审计__spawni_child()函数,核心代码位于

  args->exec (args->file, args->argv, args->envp);

该部分为动态函数调用,那么args->exec为什么呢,回头向上追溯该值的传递过程:首先__spawni_child (void *arguments)arguments的参数由clone()函数传递

new_pid = CLONE (__spawni_child, STACK (stack, stack_size), stack_size,
           CLONE_VM | CLONE_VFORK | SIGCHLD, &args);

CLONE()中的args参数由__spawnix()函数传递

__spawnix (pid_t * pid, const char *file,
       const posix_spawn_file_actions_t * file_actions,
       const posix_spawnattr_t * attrp, char *const argv[],
       char *const envp[], int xflags,
       int (*exec) (const char *, char *const *, char *const *)){
    、、、、、
  args.err = 0;
  args.file = file;
  args.exec = exec;
  args.fa = file_actions;
  args.attr = attrp ? attrp : &(const posix_spawnattr_t) { 0 };
  args.argv = argv;
  args.argc = argc;
  args.envp = envp;
  args.xflags = xflags;
    、、、、、、
  new_pid = CLONE (__spawni_child, STACK (stack, stack_size), stack_size,CLONE_VM | CLONE_VFORK | SIGCHLD, &args);

}

__spawnix()函数参数中发现exec参数,继续向上追溯到__spawni()的函数调用

__spawni (pid_t * pid, const char *file,
      const posix_spawn_file_actions_t * acts,
      const posix_spawnattr_t * attrp, char *const argv[],
      char *const envp[], int xflags)
{
  /* It uses __execvpex to avoid run ENOEXEC in non compatibility mode (it
     will be handled by maybe_script_execute).  */
  return __spawnix (pid, file, acts, attrp, argv, envp, xflags,
            xflags & SPAWN_XFLAGS_USE_PATH ? __execvpex :__execve);
}

__spawni()函数调用__spawnix()函数的传参过程中,可追溯到exec的参数值,其值由一个三目运算表达式来决定

xflags & SPAWN_XFLAGS_USE_PATH ? __execvpex :__execve

表达式的核心在于:运算,所以分别追溯xflagsSPAWN_XFLAGS_USE_PATH的参数值。

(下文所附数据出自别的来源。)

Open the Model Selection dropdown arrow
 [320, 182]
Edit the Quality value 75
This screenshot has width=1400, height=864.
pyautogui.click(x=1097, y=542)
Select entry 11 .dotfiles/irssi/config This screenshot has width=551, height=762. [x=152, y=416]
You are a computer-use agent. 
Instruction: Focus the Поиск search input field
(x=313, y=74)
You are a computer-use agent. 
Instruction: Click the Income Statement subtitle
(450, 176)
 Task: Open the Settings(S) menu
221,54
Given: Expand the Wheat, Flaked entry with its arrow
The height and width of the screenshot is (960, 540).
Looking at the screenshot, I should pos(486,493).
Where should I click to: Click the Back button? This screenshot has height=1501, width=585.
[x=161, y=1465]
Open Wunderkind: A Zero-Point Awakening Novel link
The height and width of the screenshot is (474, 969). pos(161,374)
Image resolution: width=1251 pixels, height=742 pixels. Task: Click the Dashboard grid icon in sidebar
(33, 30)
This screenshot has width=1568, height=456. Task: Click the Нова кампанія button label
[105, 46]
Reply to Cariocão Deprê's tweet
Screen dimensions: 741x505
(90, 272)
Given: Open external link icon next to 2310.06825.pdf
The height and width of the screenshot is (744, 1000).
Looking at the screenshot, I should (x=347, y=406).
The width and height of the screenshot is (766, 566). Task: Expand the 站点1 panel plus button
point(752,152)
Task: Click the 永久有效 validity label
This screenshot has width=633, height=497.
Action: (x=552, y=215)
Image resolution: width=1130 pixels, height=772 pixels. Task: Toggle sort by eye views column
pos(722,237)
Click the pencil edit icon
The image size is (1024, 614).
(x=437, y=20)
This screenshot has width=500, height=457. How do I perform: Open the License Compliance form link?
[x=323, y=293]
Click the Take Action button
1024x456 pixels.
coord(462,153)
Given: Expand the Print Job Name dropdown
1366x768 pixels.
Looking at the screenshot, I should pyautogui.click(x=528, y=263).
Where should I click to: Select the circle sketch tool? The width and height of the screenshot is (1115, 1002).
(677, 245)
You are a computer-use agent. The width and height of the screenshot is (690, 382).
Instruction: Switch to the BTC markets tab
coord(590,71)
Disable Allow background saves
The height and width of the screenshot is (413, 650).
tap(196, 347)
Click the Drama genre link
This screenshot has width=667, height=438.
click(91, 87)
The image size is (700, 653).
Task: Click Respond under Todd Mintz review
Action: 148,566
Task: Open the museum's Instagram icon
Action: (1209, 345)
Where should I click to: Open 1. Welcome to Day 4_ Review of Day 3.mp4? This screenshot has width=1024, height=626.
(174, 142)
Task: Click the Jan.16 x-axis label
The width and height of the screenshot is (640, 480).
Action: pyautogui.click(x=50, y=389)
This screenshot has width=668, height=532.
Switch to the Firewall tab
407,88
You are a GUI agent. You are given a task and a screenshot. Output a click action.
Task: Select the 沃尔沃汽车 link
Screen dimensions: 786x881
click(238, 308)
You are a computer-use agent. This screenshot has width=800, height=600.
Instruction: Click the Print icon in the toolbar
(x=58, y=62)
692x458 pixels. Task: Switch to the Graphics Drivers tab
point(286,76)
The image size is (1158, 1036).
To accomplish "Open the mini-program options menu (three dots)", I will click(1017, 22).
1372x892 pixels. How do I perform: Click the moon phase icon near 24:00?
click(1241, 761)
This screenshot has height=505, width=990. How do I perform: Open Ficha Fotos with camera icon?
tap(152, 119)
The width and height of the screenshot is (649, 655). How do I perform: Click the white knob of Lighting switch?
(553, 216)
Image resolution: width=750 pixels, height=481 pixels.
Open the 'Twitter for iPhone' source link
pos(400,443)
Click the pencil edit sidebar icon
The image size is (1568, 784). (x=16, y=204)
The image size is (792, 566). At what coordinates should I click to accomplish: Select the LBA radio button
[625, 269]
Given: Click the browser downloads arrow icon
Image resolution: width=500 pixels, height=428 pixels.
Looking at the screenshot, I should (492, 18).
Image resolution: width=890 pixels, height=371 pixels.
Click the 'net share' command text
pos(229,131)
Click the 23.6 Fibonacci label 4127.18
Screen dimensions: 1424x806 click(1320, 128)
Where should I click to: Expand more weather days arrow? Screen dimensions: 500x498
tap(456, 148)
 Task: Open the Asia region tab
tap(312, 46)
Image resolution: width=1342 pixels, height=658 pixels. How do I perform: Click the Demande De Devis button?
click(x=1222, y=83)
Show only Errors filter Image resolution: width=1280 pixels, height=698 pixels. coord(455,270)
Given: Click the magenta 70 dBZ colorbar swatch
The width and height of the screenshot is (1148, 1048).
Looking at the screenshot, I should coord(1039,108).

追溯xflags__spawni()函数由__posix_spawn()函数传参调用,得到xflags参数的值为0

__posix_spawn (pid_t *pid, const char *path,
           const posix_spawn_file_actions_t *file_actions,
           const posix_spawnattr_t *attrp, char *const argv[],
           char *const envp[])
{
  return __spawni (pid, path, file_actions, attrp, argv, envp, 0);
}

追溯SPAWN_XFLAGS_USE_PATHSPAWN_XFLAGS_USE_PATH参数的预定义位于:posix\spawn_int.h:66

#define SPAWN_XFLAGS_USE_PATH    0x1

知道两个参数值后:与运算的结果为0,exec参数赋值为__execve()

继续回到上面动态调用部分,可知__spawni_child()函数实现会调用__execve()函数

  args->exec (args->file, args->argv, args->envp);

__execve()函数为execve()函数的别名

weak_alias (__execve, execve)

此时execve()函数接收的参数:file为/bin/sh、argv为sh -c whoami

execve()函数主要用于创建进程,第一个参数为要启动的程序完整路径,第二个参数为要执行的程序指令。当execve()函数把/bin/sh进程启动起来后,然后由sh来执行系统指令(内部|外部),即可完成PHP命令执行函数的整个调用过程。

事实上这里execve()函数为系统调用函数,内核入口为sys_execve(),系统调用号为0x3b,而在C语言的程序库中则又在此基础上向应用程序提供一整套的库函数,包括execl()、execle()、execlp()、execv()、execve()和execvp()。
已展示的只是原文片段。